I'd consider dropping Chrome for this feature, as Chrome broke pretty printing
in some cases in a recent update.

------
ArtDev
Once Firebug support Sourcemaps, I can start using it again.
[https://code.google.com/p/fbug/issues/detail?id=5765](https://code.google.com/p/fbug/issues/detail?id=5765)

I prefer Firebug over other dev tools but it is useless without this feature.

------
josteink
A word of warning to others: Not a good start. Trying replace my current
installation of Firebug with this one caused my Aurora to enter a constant
crash-loop.

Entering safe mode, uninstalling the existing version and attempting to close
all tabs related to Firebug seemed to fix the problem.

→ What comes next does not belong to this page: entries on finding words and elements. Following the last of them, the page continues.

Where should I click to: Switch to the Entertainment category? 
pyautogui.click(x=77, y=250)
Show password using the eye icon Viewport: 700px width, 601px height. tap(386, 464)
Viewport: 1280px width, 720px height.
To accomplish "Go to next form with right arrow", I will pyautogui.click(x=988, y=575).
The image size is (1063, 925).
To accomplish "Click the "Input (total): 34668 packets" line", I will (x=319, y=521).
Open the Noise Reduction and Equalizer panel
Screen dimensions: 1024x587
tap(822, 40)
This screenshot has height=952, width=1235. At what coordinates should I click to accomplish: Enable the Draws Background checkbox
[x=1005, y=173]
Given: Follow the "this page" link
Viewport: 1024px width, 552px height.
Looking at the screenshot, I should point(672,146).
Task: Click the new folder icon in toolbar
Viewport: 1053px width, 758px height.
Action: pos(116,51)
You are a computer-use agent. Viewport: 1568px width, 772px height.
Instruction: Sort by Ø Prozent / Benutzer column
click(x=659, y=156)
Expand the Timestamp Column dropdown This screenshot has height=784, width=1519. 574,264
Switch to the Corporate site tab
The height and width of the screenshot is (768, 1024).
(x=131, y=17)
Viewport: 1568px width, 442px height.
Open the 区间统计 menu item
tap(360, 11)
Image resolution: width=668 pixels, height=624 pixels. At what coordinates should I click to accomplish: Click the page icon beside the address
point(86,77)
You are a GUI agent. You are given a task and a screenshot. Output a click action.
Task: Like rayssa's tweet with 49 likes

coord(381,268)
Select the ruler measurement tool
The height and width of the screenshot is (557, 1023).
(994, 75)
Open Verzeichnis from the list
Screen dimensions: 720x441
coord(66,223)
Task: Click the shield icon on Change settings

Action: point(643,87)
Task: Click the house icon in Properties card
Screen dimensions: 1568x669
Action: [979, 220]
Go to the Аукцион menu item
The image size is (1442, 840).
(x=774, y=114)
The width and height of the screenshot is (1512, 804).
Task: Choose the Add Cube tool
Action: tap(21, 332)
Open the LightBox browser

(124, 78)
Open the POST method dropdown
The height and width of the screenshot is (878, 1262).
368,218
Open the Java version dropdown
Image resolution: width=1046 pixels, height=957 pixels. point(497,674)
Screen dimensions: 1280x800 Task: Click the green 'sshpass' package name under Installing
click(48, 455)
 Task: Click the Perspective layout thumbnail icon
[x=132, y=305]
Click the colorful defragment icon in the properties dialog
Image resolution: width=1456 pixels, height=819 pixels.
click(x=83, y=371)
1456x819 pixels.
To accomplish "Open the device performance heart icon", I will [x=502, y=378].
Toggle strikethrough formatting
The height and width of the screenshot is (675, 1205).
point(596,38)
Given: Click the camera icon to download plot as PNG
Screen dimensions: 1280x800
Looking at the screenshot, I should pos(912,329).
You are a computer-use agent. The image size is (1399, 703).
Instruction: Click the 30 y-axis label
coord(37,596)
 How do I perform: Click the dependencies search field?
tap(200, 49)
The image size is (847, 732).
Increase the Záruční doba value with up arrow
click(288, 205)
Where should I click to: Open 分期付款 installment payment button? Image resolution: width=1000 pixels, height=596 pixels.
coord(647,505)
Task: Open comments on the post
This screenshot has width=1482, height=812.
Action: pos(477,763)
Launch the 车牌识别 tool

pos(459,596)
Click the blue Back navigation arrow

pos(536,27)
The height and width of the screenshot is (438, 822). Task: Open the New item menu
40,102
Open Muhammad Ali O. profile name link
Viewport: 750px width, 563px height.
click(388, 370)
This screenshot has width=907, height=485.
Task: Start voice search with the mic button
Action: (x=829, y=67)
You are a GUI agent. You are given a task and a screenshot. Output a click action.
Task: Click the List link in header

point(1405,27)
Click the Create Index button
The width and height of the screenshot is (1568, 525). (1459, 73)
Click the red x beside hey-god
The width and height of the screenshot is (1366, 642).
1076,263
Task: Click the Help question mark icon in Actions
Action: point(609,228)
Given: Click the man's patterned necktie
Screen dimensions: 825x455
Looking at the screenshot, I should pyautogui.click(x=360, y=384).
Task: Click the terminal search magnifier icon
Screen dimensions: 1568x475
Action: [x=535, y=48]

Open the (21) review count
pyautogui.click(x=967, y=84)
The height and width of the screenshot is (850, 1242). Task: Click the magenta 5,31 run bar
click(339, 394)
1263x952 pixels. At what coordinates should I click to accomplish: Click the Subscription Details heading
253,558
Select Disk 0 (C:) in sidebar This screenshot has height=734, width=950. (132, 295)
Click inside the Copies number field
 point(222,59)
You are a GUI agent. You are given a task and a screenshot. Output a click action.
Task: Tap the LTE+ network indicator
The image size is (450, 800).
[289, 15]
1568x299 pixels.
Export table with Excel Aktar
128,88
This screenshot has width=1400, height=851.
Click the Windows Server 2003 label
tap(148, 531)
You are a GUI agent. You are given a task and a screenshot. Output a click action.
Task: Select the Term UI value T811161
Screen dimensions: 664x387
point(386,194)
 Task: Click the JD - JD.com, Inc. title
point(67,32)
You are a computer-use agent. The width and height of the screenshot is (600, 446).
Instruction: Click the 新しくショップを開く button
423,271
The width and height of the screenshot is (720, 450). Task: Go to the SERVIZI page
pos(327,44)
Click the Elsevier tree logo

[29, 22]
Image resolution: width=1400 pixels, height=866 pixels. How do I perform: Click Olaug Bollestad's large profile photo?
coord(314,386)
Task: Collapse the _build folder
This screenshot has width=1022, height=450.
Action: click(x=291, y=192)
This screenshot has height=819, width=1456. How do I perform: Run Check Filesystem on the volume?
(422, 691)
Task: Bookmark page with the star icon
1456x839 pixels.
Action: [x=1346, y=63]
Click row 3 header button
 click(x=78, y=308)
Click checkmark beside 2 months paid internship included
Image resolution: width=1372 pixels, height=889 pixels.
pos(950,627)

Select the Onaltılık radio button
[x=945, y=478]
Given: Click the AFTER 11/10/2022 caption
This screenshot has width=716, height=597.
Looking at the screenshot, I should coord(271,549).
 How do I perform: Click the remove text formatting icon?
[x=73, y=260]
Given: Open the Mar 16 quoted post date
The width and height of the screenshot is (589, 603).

So you may want to try removing your existing Firebug before installing.

------
conradfr
Great, it seems console.log works now (it seems other extensions were making
it non-effective since FF29).

------
KNoureen
This is good news, Firebug is a steady companion in my work. The UI is
consistent, no elements moving around between releases. It works with Django
web applications, which the built-in devtools does not. And allows me to
persist the log of network connections between page reloads.

------
n0body
No one mentioned ie dev tools. I had to use them in ie 11, and I was very
impressed. Firebug ftw though

------
_karthikj
Not sure why Firefox chose to build their own developer tool when firebug was
one of the compelling reason to use firefox and started the trend of having an
extensive tool for debugging/inspecting webpages.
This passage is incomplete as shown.